Sabrina’s hand comes over mine on the picnic blanket, and I meet her eyes, wondering how much she reads on my face.
“Okay there?” she asks, and I nod, forcing a smile and wishing like hell I believed it.
then
twelve years ago
T
he only reason I made it through freshman and most of sophomore year was because of Elliot – and Dad’s willingness to spend nearly every weekend up in Healdsburg. The weekends we were up there were spent reading, tromping through the forest, and on occasional outings to Santa Rosa. Once, Elliot and I even ventured together as far as a concert all the way down in Oakland. Elliot was more family than friend, but over time, he became more personal in some ways than family, too.
But what all of this closeness meant was that whenever we missed a weekend at the cabin, the intervening weeks seemed interminable. We both did well in school, but I hated the social posturing and politics of high school friendships. Nikki and Danny felt the same about it, and were always zero drama – we spent lunch together every day as a group of outcasts-by-choice, sitting on a sloping patch of grass and watching most of the chaos unfold.
But after school, Nikki went to spend time with her grandmother, Danny went home to skateboard with the kids on his street, and I carried out my weekday routine that felt nearly ritualistic: swim practice, homework, eat, shower, bed. That we did nothing together outside of school made it hard to form very tight emotional bonds with them, but all three of us seemed oddly fine with it.

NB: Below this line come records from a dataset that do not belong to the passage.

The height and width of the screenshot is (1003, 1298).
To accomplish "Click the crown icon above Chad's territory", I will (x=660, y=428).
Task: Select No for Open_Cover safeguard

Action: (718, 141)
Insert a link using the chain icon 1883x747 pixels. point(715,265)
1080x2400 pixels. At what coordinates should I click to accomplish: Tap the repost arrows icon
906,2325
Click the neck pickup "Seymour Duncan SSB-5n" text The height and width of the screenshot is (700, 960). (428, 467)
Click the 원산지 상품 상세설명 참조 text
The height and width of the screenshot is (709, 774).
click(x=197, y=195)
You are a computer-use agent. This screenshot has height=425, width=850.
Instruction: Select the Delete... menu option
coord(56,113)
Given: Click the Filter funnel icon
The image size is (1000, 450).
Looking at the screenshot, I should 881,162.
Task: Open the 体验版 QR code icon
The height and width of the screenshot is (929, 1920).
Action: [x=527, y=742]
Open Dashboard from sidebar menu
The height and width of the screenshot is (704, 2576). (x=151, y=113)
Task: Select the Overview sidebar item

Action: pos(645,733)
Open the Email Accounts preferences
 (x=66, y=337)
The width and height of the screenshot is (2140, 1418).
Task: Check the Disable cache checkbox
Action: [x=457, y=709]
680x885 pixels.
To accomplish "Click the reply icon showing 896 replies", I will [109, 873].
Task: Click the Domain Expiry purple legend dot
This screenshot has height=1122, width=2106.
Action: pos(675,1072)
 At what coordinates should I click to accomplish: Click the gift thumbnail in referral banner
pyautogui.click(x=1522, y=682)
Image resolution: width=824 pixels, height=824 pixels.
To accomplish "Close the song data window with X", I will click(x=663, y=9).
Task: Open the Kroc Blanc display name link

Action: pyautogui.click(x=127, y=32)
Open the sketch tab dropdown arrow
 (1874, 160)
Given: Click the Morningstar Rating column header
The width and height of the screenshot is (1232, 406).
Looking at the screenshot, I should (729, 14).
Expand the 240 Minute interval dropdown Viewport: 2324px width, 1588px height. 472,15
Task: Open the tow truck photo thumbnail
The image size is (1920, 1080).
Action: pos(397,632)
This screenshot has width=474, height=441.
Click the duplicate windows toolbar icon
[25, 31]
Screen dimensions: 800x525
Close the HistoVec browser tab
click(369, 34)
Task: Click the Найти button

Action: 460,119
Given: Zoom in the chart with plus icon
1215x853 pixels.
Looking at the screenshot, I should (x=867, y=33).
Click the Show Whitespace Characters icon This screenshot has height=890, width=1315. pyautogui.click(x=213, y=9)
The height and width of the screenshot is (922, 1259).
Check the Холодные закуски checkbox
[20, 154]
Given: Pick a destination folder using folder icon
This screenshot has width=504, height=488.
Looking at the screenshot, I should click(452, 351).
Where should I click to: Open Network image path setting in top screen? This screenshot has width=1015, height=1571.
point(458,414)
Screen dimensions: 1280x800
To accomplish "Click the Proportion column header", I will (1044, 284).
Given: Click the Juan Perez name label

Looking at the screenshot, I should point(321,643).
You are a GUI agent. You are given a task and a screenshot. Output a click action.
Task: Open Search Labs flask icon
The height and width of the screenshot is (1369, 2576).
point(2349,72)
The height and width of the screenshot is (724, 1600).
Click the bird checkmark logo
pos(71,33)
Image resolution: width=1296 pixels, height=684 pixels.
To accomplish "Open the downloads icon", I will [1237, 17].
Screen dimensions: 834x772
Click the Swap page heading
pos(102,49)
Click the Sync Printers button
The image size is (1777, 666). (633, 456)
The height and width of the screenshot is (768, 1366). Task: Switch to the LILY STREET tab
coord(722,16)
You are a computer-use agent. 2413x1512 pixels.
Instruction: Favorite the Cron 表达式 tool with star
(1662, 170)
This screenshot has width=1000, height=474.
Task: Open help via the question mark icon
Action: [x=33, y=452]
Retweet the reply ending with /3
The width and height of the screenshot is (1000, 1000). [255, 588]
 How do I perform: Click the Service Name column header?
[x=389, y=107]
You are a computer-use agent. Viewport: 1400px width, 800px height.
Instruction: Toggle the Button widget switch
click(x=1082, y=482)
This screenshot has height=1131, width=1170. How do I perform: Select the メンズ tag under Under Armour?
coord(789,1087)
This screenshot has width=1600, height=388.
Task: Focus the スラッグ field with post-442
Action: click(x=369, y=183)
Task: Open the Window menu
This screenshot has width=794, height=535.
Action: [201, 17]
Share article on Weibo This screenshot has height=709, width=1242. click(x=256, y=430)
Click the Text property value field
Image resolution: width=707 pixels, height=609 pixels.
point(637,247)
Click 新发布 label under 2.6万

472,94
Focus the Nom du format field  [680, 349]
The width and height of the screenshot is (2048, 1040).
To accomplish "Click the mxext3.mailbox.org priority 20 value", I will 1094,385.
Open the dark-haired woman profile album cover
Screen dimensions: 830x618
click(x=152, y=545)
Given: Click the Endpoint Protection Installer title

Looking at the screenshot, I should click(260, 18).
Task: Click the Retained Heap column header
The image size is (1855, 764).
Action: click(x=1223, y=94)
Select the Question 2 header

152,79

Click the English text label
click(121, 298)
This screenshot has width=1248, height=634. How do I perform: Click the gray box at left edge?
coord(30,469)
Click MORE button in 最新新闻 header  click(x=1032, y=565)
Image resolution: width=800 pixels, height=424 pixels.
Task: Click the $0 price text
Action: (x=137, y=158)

As spring of sophomore year wound down, I grew acutely aware of Elliot becoming… more. Not only intellectually, but physically, too. Seeing him only on weekends and during the summers made it feel like I was watching a time-lapse video of a tree growing, a flower blooming, a field sprouting across the year.
“Favorite word.” He shifted on the pile of pillows, eyes moving over me. They were doing their own catch-up, apparently.